Parsing error
azelezni opened this issue · 6 comments
I'm unable to send any metrics to prometheus pushgateway, getting the following error:
2019-01-16 08:16:41 INFO PrometheusSink:54 - metricsNamespace=None, sparkAppName=None, sparkAppId=None, executorId=None
2019-01-16 08:16:41 INFO PrometheusSink:54 - role=shuffle, job=shuffle
2019-01-16 08:16:41 INFO PushGatewayWithTimestamp:217 - Sending metrics data to 'http://fkpr-prometheus-pushgateway.fkpr:9091/metrics/job/shuffle/role/shuffle'
2019-01-16 08:16:41 INFO PushGatewayWithTimestamp:247 - Error response from http://fkpr-prometheus-pushgateway.fkpr:9091/metrics/job/shuffle/role/shuffle
2019-01-16 08:16:41 INFO PushGatewayWithTimestamp:250 - text format parsing error in line 244: second HELP line for metric name "HiveExternalCatalog_fileCacheHits"
2019-01-16 08:16:41 ERROR PushGatewayWithTimestamp:255 - Sending metrics failed due to:
java.io.IOException: Response code from http://fkpr-prometheus-pushgateway.fkpr:9091/metrics/job/shuffle/role/shuffle was 400
at com.banzaicloud.metrics.prometheus.client.exporter.PushGatewayWithTimestamp.doRequest(PushGatewayWithTimestamp.java:252)
at com.banzaicloud.metrics.prometheus.client.exporter.PushGatewayWithTimestamp.pushAdd(PushGatewayWithTimestamp.java:168)

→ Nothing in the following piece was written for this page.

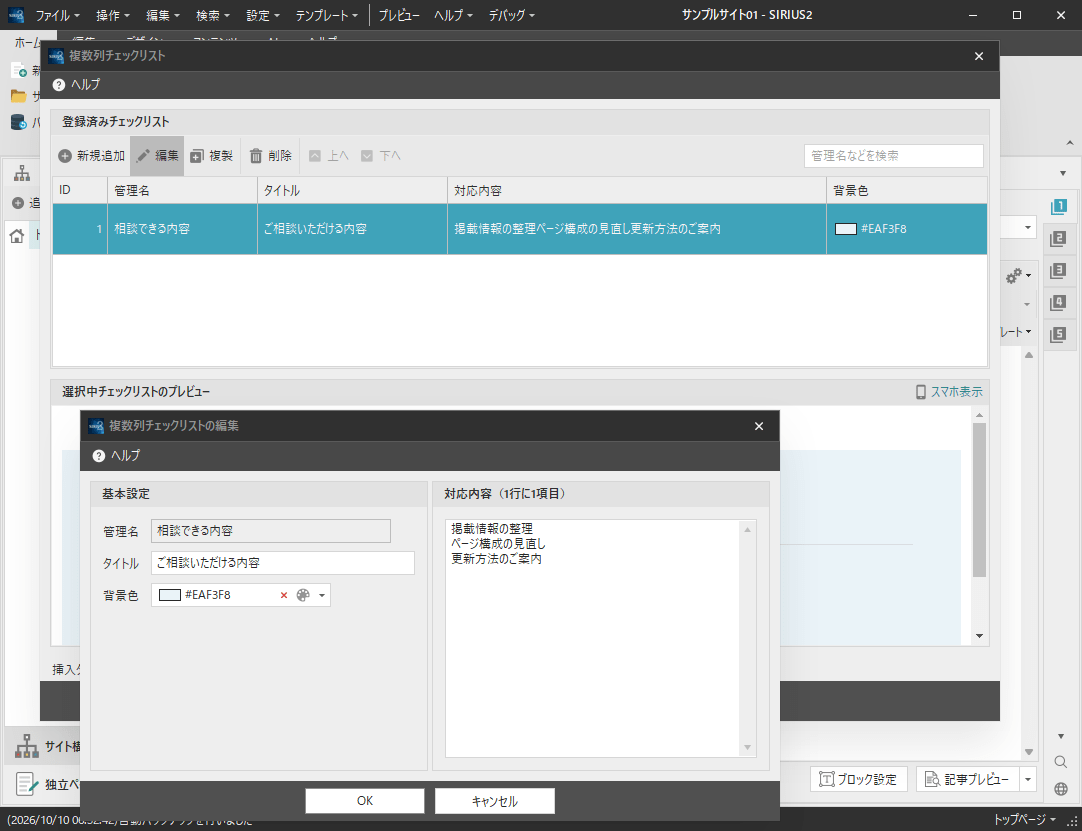Confirm edits with the OK button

at com.banzaicloud.spark.metrics.sink.PrometheusSink$Reporter.report(PrometheusSink.scala:122)
at com.codahale.metrics.ScheduledReporter.report(ScheduledReporter.java:162)

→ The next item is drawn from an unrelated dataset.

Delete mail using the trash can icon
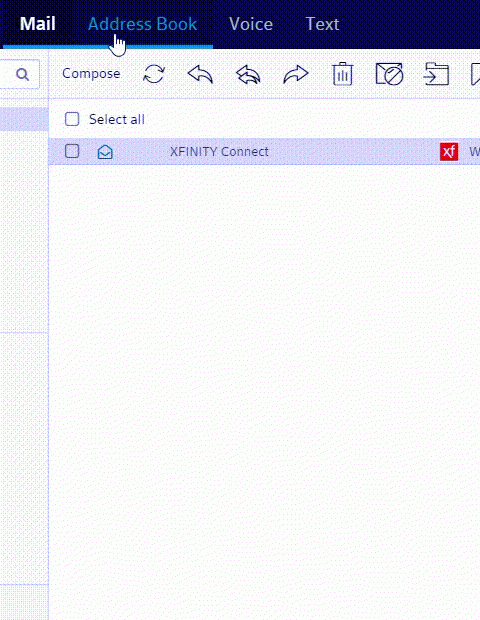 342,74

at com.codahale.metrics.ScheduledReporter$1.run(ScheduledReporter.java:117)
at java.util.concurrent.Executors$RunnableAdapter.call(Executors.java:511)
at java.util.concurrent.FutureTask.runAndReset(FutureTask.java:308)
at java.util.concurrent.ScheduledThreadPoolExecutor$ScheduledFutureTask.access$301(ScheduledThreadPoolExecutor.java:180)
at java.util.concurrent.ScheduledThreadPoolExecutor$ScheduledFutureTask.run(ScheduledThreadPoolExecutor.java:294)
at java.util.concurrent.ThreadPoolExecutor.runWorker(ThreadPoolExecutor.java:1149)
at java.util.concurrent.ThreadPoolExecutor$Worker.run(ThreadPoolExecutor.java:624)
at java.lang.Thread.run(Thread.java:748)
Hi @azelezni , can you share your metrics-name-capture-regex
, name-replacement
settings of your PrometheusSink config?
What version of spark-metrics library are you using?
Hi @stoader, I'm using spark 2.3.2 with the latest spark-metrics release,
I was able to get around this using the following metrics.properties
*.sink.prometheus.class=com.banzaicloud.spark.metrics.sink.PrometheusSink
*.sink.prometheus.pushgateway-address-protocol=http
*.sink.prometheus.pushgateway-address=fkpr-prometheus-pushgateway.fkpr:9091
*.sink.prometheus.period=10
*.sink.prometheus.unit=seconds
*.sink.prometheus.pushgateway-enable-timestamp=false
*.sink.prometheus.enable-dropwizard-collector=true
*.sink.prometheus.enable-jmx-collector=false
master.sink.prometheus.metrics-name-capture-regex=(.*)
master.sink.prometheus.metrics-name-replacement=master_$1
worker.sink.prometheus.metrics-name-capture-regex=(.*)
worker.sink.prometheus.metrics-name-replacement=worker_$1
executor.sink.prometheus.metrics-name-capture-regex=(.*)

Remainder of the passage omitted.